• _Exercícios_
a: Copie da coluna sobre o disco com a Sinfônica de Americana o trecho entre "O Rio-Bahia, que" e "maestro Carlos Lima.", inclusive.
b: Segundo a coluna sobre o disco com a Sinfônica de Americana, quem regia essa orquestra?
c: Prossiga a coluna sobre o disco com a Sinfônica de Americana a partir da última frase mostrada.

• _Trecho_
Discos da minha vida: Ao Vivo com a sinfônica de Americana

28/05/2020 - 10:18h
Atualizado em 04/06/2020 - 17:39h

 

Como os leitores habituais da coluna já sabem, venho contando em sequência a história dos discos da minha carreira. Depois de Passado, Presente, Futuro e do Terra - ambos do trio Sá, Rodrix & Guarabyra - e dos onze primeiros da dupla, gravamos, eu e Guarabyra, nosso décimo-segundo disco, e desta vez... AO VIVO - COM A SINFÔNICA DE AMERICANA

 

O Rio-Bahia, que considero um de nossos três melhores discos, simplesmente não aconteceu. Era brasileiro e acústico demais para a época, acho... Restou-nos pegar a banda e sair rodando mais uma vez Brasil afora. Ao desmaiar do século XX lá estávamos nós sem gravadora outra vez, visto que a Som Livre – e consequentemente a nossa RGE, sua subsidiária – resolveram desfazer-se do seu cast fixo. Recebemos então um convite para nos apresentarmos num espetáculo com a Orquestra Sinfônica de Americana, composta em grande parte por músicos da Sinfônica de Campinas e muito bem regida pelo jovem maestro Carlos Lima.

• _Linhas de dados_
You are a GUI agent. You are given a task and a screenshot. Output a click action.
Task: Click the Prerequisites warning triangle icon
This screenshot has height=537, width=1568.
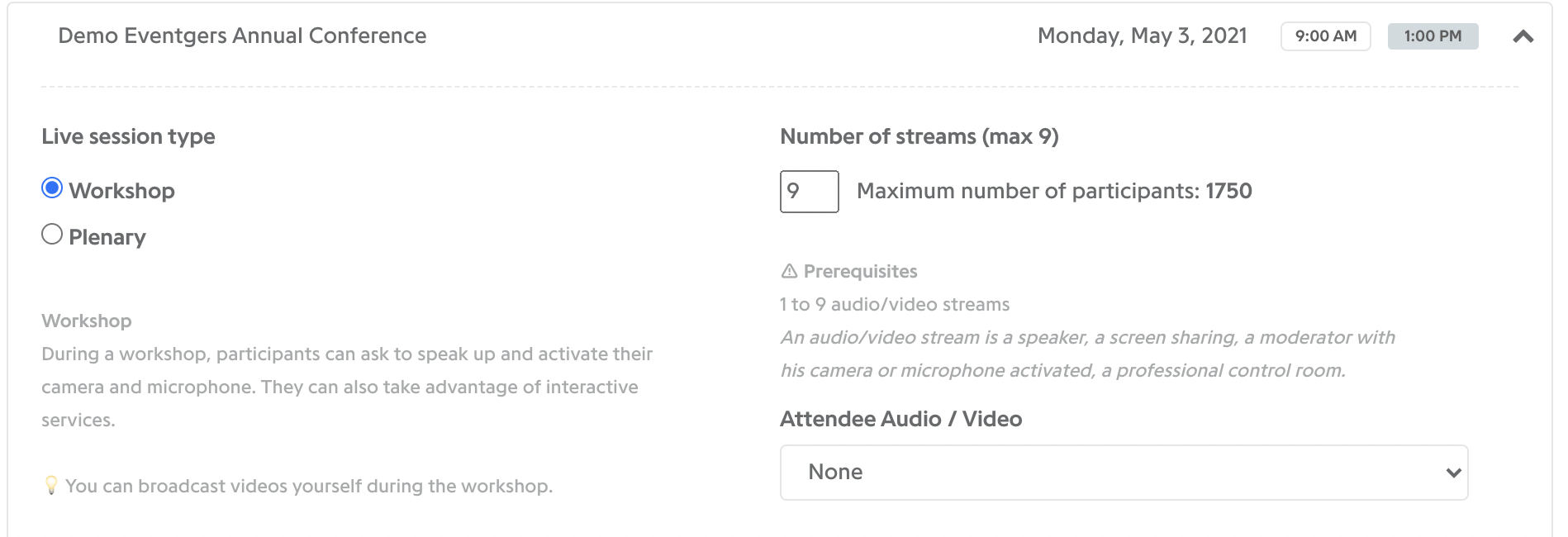789,271
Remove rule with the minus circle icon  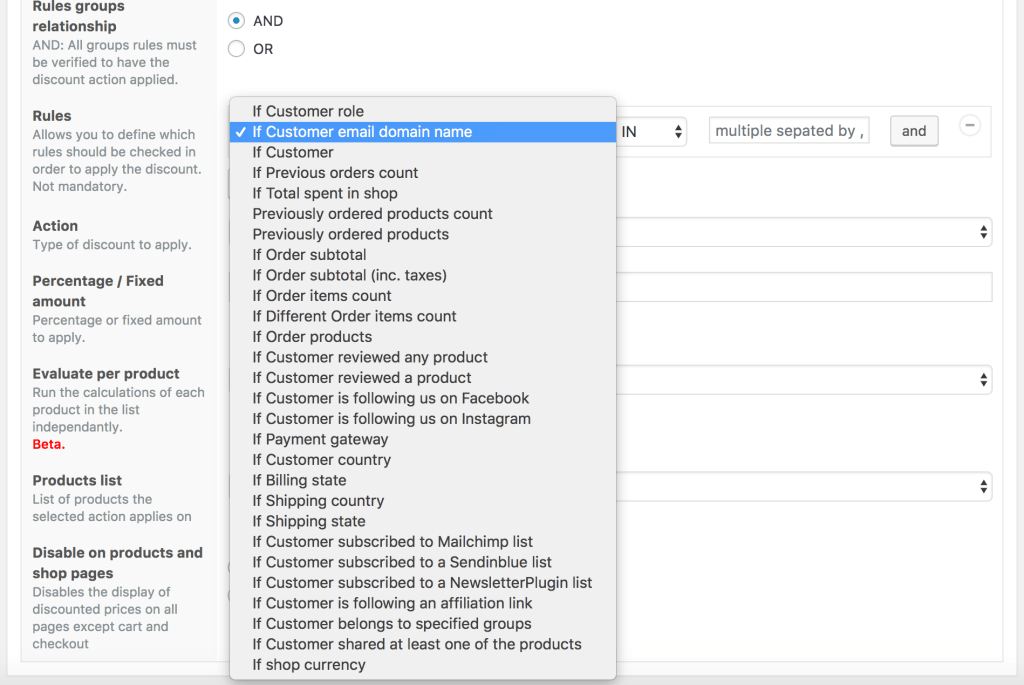[970, 125]

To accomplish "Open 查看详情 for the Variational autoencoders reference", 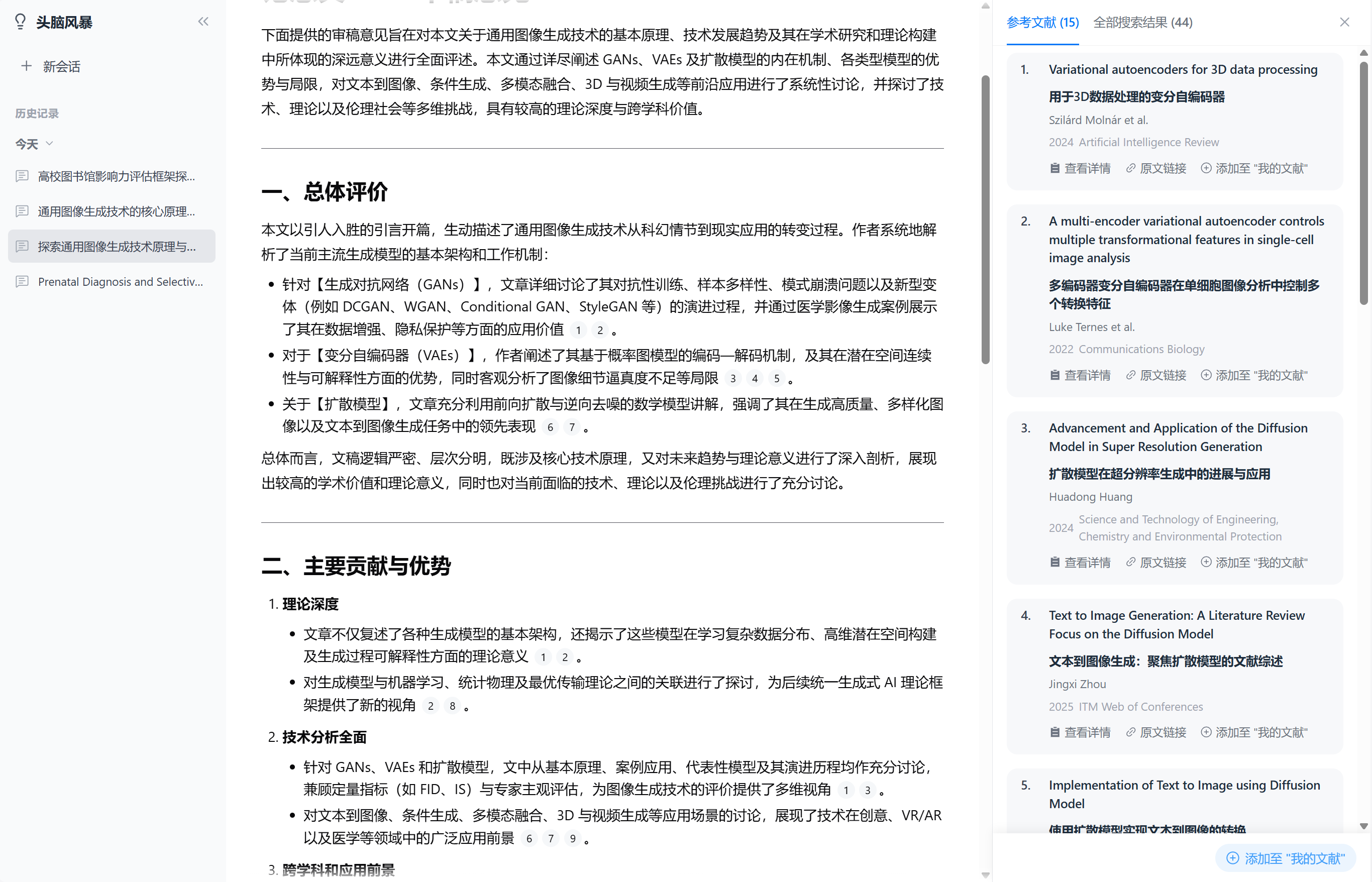I will coord(1087,168).
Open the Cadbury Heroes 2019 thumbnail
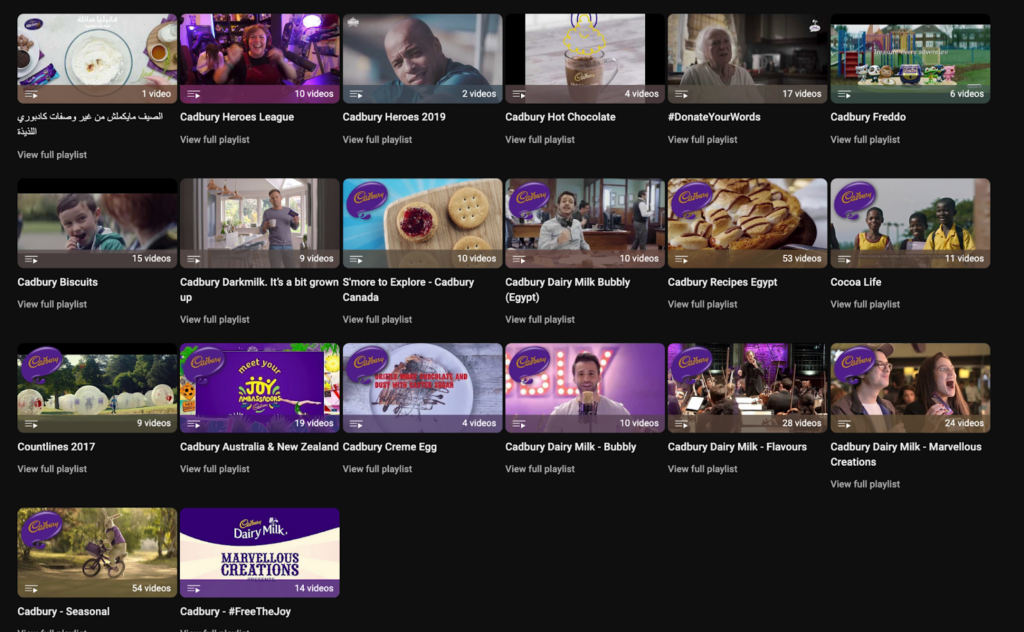The width and height of the screenshot is (1024, 632). pos(422,55)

• _Respostas_
a:
O Rio-Bahia, que considero um de nossos três melhores discos, simplesmente não aconteceu. Era brasileiro e acústico demais para a época, acho... Restou-nos pegar a banda e sair rodando mais uma vez Brasil afora. Ao desmaiar do século XX lá estávamos nós sem gravadora outra vez, visto que a Som Livre – e consequentemente a nossa RGE, sua subsidiária – resolveram desfazer-se do seu cast fixo. Recebemos então um convite para nos apresentarmos num espetáculo com a Orquestra Sinfônica de Americana, composta em grande parte por músicos da Sinfônica de Campinas e muito bem regida pelo jovem maestro Carlos Lima.

b: O jovem maestro Carlos Lima.

c:
Líber Gadelha, à época chefiando o Artístico da Indie Records, interessou-se pelo projeto e presto! Lá estávamos nós de novo no mercado e desta vez a bordo de uma sinfônica inteira. Em conversas telefônicas com o maestro fomos combinando os detalhes. Levaríamos nossa banda (Roberto Lazzarini, teclados; Betto Martins, guitarra; Pedrão Baldanza, baixo; Edson Ghillardi, bateria; e Edu Contreras, percussão) fazendo uma base “popular” para contrastar com o “erudito” da Sinfônica, com algumas orquestrações feitas pelos próprios músicos da orquestra e outras pelo nosso Lazzarini, que já havia feito um ótimo trabalho no Rio-Bahia.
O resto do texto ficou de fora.